* _ABOUT THIS TASK_: Print the listing exactly, but only as far as the line containing "Open the Automatik". The first line and that line are both included.

>>>>

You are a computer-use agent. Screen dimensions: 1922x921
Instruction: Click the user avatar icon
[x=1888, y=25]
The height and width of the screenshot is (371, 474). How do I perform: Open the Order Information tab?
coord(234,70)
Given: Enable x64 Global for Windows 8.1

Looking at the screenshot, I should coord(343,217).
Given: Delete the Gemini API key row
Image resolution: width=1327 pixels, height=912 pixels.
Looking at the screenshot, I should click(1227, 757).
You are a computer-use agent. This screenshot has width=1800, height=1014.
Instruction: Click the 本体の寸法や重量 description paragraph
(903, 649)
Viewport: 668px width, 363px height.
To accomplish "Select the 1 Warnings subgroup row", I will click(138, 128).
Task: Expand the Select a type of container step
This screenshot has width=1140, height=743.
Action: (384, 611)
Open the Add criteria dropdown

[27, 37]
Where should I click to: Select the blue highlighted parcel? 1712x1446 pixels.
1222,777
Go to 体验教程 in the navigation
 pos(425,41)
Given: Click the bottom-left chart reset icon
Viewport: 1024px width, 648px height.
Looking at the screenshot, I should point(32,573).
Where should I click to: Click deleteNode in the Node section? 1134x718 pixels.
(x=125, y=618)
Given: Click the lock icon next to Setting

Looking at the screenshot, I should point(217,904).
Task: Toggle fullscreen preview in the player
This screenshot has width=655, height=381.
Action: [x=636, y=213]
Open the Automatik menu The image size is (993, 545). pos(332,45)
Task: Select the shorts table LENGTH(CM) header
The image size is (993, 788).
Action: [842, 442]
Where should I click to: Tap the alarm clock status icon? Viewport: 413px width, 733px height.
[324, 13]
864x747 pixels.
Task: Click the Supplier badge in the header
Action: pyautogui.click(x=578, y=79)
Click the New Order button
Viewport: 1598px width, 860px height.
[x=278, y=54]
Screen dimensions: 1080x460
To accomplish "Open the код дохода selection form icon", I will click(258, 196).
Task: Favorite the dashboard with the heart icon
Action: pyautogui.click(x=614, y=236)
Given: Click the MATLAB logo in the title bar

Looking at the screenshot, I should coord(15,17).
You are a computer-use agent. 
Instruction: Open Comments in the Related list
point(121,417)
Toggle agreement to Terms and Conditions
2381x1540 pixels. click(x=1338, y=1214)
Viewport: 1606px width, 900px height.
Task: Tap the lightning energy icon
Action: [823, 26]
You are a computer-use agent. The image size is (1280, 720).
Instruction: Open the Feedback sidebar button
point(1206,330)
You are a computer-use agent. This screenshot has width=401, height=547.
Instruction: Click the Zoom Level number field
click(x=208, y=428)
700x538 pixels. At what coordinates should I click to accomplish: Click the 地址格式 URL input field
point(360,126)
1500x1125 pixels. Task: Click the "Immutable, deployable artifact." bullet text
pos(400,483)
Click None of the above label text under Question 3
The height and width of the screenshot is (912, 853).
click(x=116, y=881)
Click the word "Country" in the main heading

<<<<

* _THE COMPLETED TASK_:
You are a computer-use agent. Screen dimensions: 1922x921
Instruction: Click the user avatar icon
[x=1888, y=25]
The height and width of the screenshot is (371, 474). How do I perform: Open the Order Information tab?
coord(234,70)
Given: Enable x64 Global for Windows 8.1

Looking at the screenshot, I should coord(343,217).
Given: Delete the Gemini API key row
Image resolution: width=1327 pixels, height=912 pixels.
Looking at the screenshot, I should click(1227, 757).
You are a computer-use agent. This screenshot has width=1800, height=1014.
Instruction: Click the 本体の寸法や重量 description paragraph
(903, 649)
Viewport: 668px width, 363px height.
To accomplish "Select the 1 Warnings subgroup row", I will click(138, 128).
Task: Expand the Select a type of container step
This screenshot has width=1140, height=743.
Action: (384, 611)
Open the Add criteria dropdown

[27, 37]
Where should I click to: Select the blue highlighted parcel? 1712x1446 pixels.
1222,777
Go to 体验教程 in the navigation
 pos(425,41)
Given: Click the bottom-left chart reset icon
Viewport: 1024px width, 648px height.
Looking at the screenshot, I should point(32,573).
Where should I click to: Click deleteNode in the Node section? 1134x718 pixels.
(x=125, y=618)
Given: Click the lock icon next to Setting

Looking at the screenshot, I should point(217,904).
Task: Toggle fullscreen preview in the player
This screenshot has width=655, height=381.
Action: [x=636, y=213]
Open the Automatik menu The image size is (993, 545). pos(332,45)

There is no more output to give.